Translated by Ted Goossen, The Strange Library is Murakami’s first fully illustrated work of fiction. The hardcover edition, designed by Suzanne Dean, cobbles together advertisements, illustrations and ephemera all taken from various books in the London Library. Text and image meld together in lines magnified and stretched over pages; the beautifully marbled end pages mix with brightly coloured drawings of donuts and parakeets, monochrome moons and anatomical diagrams.

Murakami’s style has always been highly image-driven and the rich collage design suits his prose so well that you begin to wonder why he hasn’t done it before.

With a style as recognisable as Murakami’s, there’s a danger of repeating old tricks. The Strange Library hits several traditional Murakami notes: an underground realm, a maniac with a soft-spot for bureaucracy, an anthropomorphic sheep, a mysterious girl with an ambiguous identity. Yet Murakami is adept at using these tropes to sketch his own mythology, and The Strange Library’s fairytale simplicity fits well into his world.

This is not to say that Murakami’s prose doesn’t possess some of the clunkiness that always gets blamed on his translators; the simile “like a blind dolphin”, comes to mind.

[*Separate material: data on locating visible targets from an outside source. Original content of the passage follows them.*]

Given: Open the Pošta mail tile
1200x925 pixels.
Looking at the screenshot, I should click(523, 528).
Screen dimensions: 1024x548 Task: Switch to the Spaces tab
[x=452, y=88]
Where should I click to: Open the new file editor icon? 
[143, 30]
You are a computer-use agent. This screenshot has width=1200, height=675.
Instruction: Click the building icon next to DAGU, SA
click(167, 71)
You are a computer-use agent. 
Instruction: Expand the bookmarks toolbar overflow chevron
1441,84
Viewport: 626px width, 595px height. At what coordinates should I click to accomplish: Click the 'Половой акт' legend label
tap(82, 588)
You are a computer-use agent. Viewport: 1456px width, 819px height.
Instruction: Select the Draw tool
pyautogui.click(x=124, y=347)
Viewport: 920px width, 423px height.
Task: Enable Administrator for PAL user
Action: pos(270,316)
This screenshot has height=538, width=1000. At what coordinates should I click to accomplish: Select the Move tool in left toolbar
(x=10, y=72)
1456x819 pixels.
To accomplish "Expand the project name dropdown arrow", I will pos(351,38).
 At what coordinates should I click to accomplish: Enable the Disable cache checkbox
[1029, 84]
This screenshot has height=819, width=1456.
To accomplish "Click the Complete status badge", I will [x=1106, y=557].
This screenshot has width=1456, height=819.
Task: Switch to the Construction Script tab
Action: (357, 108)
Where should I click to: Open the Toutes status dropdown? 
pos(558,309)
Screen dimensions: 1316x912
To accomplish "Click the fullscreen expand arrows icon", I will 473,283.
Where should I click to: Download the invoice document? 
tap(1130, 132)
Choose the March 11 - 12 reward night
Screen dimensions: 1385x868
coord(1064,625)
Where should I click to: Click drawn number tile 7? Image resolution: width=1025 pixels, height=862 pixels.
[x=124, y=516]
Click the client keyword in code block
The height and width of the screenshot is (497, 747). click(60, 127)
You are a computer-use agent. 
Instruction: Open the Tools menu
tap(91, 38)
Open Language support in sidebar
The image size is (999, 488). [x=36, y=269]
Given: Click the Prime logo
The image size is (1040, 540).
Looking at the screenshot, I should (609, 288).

Murakami has always suggested that originality of imagery trumps lyricism and he is convincing enough to make you agree, if only for the 70-odd pages of the novella.

Fans of Murakami tend to have a favourite translator of his work. I would put J. Philip Gabriel top, who won the PEN Translation Prize in 2006 for Kafka on the Shore. Ted Goossen, who has translated some of Murakami’s short fiction for The New Yorker, is an accomplished though less common name on Murakami spines. Goossen has an ear for the unsettling calm of Murakami’s work.

In The Strange Library, Murakami has created a dark and memorable fairytale about the lingering influence of childhood fears and the isolation of adulthood.